Stored records
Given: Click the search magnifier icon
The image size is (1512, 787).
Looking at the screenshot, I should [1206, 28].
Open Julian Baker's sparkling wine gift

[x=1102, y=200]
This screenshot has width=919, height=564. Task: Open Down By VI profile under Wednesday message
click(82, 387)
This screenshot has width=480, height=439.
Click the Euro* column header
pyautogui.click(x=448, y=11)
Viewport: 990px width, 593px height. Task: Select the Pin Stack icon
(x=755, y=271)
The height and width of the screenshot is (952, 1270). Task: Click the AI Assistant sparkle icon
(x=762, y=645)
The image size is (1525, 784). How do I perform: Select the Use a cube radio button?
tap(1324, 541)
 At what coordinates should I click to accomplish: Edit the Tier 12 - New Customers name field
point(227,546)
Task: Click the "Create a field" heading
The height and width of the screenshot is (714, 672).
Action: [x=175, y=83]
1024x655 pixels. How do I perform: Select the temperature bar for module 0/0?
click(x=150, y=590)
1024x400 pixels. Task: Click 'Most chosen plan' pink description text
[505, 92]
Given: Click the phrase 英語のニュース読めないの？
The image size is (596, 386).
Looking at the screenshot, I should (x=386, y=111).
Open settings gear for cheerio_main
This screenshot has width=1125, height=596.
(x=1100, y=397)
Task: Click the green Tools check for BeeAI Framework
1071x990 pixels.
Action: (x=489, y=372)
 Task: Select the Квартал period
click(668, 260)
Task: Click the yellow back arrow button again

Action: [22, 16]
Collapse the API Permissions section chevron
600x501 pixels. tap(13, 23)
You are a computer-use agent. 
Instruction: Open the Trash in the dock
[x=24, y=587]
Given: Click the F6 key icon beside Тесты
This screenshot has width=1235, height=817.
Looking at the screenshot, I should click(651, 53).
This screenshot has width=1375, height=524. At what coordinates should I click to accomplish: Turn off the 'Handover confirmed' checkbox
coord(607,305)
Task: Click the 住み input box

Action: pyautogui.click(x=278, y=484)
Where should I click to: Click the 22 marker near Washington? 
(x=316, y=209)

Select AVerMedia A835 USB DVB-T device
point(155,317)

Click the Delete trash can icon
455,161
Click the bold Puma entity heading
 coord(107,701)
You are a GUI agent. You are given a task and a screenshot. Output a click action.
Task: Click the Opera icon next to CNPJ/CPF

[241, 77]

→ Activity
Scan the records for lines that hold "agent", and reproduce each one you find.

→ Answer to the exercise
You are a computer-use agent. 
You are a GUI agent. You are given a task and a screenshot. Output a click action.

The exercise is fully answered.